Repitió la frase en voz baja, con espanto. Luego le cogió las manos y, con voz más baja aún, dijo:
—Contenía un millón, hija mía…
—¡Ah papá! ¿Por qué no me lo dijiste? —murmuró la muchacha con ingenuidad.
—¡Un millón! —repitió el profesor—. Es el número que ha salido premiado en la lotería de la prensa.
La enormidad del desastre los amilanó, y durante largo rato guardaron un silencio que no tenían el valor de romper.
Al fin, Suzanne dijo:
—Pero, papá, te lo pagarán de todas formas.
—¿Por qué? ¿Con qué pruebas?
—¿Hacen falta pruebas?
—¡Claro que sí!
—¿Y no las tienes?
—Sí, tengo una.
—¿Entonces?
—Estaba en la caja.
—¿En la caja que ha desaparecido?
—Sí. Y es el otro quien lo cobrará.
—¡Eso sería abominable! Vamos papá: ¿podrías oponerte a ello?
—¿Acaso lo sé? ¿Acaso lo sé? ¡Ese hombre debe de ser fuerte! ¡Dispone de tales recursos…! Recuerda el asunto del mueble…
Se irguió con un sobresalto de energía y, golpeando el suelo con el pie, dijo:
—¡No! ¡No conseguirá ese millón! ¡No se apoderará de él!
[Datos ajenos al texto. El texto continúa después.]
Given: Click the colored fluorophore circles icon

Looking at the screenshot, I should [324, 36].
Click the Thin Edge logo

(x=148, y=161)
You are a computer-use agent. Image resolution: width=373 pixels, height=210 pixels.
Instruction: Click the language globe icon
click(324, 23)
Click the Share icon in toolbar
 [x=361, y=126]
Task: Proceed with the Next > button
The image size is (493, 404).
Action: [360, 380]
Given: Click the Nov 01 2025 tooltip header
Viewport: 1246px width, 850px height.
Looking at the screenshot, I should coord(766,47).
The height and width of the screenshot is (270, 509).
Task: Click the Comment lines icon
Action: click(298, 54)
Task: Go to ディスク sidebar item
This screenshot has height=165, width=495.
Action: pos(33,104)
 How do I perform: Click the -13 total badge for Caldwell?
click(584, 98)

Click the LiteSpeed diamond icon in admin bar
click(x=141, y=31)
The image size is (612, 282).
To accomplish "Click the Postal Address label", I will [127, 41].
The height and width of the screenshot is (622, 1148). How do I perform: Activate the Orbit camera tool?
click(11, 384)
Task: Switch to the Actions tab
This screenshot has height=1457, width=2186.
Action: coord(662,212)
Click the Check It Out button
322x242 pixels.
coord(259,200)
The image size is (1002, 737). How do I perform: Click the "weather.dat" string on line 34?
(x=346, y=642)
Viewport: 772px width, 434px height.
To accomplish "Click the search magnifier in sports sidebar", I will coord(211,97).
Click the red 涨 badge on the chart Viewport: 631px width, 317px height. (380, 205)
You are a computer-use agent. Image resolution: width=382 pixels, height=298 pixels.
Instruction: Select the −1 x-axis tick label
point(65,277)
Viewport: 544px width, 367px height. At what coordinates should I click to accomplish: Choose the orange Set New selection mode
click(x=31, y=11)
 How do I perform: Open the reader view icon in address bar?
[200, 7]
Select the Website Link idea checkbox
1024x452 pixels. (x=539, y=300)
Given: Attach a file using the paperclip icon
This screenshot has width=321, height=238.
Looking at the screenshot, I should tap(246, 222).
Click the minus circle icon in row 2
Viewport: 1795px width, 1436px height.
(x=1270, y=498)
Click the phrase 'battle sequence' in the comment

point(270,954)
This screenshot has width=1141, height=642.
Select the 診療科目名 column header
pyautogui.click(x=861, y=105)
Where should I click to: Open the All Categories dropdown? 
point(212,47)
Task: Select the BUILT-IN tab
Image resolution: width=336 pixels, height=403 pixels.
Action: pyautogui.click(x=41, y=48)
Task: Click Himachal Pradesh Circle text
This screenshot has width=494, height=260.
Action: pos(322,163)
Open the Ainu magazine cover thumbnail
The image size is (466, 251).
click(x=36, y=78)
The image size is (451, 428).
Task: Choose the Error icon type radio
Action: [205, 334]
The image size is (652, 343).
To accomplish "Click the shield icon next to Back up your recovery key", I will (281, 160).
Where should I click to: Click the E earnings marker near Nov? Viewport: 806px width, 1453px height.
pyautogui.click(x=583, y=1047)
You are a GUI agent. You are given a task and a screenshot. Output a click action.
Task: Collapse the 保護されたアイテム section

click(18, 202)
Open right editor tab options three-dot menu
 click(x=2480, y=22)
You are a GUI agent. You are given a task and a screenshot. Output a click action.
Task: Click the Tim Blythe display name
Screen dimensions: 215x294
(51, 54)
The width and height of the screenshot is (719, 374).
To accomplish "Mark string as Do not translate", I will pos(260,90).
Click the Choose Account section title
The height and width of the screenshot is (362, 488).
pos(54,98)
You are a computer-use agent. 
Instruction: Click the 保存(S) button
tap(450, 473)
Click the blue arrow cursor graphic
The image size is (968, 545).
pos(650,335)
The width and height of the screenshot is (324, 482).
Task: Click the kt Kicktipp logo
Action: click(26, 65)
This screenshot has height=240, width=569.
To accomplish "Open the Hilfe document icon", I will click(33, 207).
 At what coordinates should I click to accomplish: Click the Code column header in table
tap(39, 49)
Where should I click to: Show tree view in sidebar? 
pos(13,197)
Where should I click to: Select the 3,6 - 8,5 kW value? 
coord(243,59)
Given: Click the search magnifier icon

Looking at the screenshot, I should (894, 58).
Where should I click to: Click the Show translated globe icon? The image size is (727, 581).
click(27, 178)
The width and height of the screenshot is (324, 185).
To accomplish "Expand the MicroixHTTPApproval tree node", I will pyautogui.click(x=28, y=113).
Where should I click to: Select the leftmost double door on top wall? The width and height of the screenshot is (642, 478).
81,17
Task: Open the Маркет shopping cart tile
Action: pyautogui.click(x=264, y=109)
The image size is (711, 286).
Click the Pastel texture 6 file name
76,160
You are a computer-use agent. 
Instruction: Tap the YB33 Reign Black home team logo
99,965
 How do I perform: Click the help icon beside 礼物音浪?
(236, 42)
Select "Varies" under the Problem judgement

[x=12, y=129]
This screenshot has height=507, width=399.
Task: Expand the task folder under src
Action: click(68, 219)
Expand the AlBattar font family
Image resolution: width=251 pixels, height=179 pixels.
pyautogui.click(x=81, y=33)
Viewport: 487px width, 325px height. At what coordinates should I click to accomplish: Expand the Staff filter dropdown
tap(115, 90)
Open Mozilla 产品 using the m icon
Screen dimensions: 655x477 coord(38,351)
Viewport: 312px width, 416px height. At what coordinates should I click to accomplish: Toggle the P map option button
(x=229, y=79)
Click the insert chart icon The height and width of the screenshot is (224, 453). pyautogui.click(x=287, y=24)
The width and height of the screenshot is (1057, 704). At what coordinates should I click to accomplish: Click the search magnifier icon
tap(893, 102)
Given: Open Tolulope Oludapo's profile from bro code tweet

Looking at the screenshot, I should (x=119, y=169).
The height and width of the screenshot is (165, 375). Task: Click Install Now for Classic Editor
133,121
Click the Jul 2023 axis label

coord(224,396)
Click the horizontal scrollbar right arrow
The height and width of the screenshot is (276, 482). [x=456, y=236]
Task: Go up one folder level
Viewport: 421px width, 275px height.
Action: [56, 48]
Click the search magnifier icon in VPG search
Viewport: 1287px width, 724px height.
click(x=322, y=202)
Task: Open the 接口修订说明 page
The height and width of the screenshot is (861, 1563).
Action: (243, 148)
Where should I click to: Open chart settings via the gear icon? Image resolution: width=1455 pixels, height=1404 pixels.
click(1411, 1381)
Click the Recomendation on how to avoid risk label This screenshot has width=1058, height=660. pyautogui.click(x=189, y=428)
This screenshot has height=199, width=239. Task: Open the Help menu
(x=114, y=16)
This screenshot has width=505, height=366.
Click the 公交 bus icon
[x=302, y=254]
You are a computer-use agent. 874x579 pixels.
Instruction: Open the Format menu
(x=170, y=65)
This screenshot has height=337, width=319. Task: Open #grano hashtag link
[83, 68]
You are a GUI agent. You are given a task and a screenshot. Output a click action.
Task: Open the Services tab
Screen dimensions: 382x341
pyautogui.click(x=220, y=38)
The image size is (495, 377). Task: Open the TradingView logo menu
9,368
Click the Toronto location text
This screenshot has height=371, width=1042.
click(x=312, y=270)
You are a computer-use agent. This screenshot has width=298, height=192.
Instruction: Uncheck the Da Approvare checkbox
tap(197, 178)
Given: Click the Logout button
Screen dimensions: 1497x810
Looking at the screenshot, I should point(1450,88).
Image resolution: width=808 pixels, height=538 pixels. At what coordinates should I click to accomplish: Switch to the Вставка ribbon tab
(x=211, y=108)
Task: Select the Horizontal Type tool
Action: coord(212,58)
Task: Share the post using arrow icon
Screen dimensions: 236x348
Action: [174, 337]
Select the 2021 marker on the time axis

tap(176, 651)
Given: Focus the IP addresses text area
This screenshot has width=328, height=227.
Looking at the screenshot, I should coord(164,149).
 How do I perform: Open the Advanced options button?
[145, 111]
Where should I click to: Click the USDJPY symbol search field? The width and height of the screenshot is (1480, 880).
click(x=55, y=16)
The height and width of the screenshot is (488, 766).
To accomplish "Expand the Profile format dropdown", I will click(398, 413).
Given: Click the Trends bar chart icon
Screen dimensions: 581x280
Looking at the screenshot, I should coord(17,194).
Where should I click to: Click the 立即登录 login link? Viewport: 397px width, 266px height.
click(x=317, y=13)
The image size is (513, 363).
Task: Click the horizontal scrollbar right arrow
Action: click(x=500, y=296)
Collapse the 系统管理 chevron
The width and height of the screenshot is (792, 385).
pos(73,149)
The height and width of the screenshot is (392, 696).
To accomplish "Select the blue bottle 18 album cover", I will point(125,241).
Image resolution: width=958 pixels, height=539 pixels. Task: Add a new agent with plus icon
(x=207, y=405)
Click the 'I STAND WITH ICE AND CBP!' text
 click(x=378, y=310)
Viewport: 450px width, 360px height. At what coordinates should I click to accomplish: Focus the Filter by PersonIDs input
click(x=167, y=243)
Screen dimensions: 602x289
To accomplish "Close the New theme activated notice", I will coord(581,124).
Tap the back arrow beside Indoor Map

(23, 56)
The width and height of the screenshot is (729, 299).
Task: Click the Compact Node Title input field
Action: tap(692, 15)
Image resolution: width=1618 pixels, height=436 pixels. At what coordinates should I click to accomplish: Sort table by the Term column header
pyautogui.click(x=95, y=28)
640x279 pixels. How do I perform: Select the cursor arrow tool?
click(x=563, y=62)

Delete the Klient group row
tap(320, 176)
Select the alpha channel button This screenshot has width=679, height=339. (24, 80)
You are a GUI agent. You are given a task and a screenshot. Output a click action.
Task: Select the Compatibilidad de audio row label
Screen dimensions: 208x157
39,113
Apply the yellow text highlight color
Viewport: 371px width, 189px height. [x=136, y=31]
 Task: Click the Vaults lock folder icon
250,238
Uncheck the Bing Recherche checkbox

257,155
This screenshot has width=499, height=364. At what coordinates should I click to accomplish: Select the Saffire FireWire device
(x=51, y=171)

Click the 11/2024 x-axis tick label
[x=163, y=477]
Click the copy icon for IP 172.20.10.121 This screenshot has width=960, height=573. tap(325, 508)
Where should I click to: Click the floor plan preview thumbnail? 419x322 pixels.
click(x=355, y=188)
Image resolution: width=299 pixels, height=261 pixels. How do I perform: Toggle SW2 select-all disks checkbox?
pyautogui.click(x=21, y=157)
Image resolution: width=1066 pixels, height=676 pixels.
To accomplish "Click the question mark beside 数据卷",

¿Por qué iba a conseguirlo? Después de todo, por hábil que sea, tampoco puede hacer nada. ¡Si se presenta a cobrarlo, lo detendrán! ¡Ah, nos veremos las caras, amigo mío!
—¿Tienes alguna idea, papá?
—La de defender nuestros derechos hasta el final, pase lo que pase. ¡Y triunfaremos…! El millón es mío, ¡y lo cobraré!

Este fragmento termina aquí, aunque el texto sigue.